Annelik ve denge bozukluğu

Güncelleme Tarihi:

Annelik ve denge bozukluğu
Oluşturulma Tarihi: Ocak 01, 2012 00:00

Anne olmanın, hormon değerlerini alt üst ettiği bilimsel olarak kanıtlanmış.

Haberin Devamı

Anne olmanın, bir kadının hormon değerlerini alt üst ettiği de bilimsel olarak kanıtlanmış bir gerçek. Her ne kadar sözüm ona 40 gün denilen (ama aslında çok fazla süren) lohusalık hallerinin bitimi ve emzirme sürecinin sonlanmasıyla bu değerler büyük ölçüde normale dönse de, anne olmak bir kadının vücudunda bazı kalıcı değişikliklere sebep oluyor kesin.

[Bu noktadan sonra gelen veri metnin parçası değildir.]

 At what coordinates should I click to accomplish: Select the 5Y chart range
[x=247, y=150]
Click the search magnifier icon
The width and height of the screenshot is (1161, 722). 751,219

Bunların bir kısmı hamileyken gerçekleşiyor. Hamileyken kadının beyninin küçüldüğü artık biliniyor. Sebebi her ne kadar kesin olarak tespit edilmemişse ve küçülme oranı kaynaktan kaynağa değişse de, yüzde 3 ila yüzde 5 arasında gerçekleşen bu değişim hamile kadının unutkanlıklarının arkasında yatan sebep olarak görülüyor. Her ne kadar hamileliğin sonlanmasıyla birlikte beynin tekrardan eski haline döndüğü bilinse de bu sefer uykusuzluk devreye girerek anne kişisinin unutkanlığına ve şaşkınlığına yeni bir boyut katıyor.

Unutkanlık ve şaşkınlık, anneliğin kadına hediyeliklerinin sadece bir kısmı. Bir de denge bozukluğu durumu var ki, oranı kadından kadına değişmekle birlikte, hemen her anne bundan nasibini alıyor.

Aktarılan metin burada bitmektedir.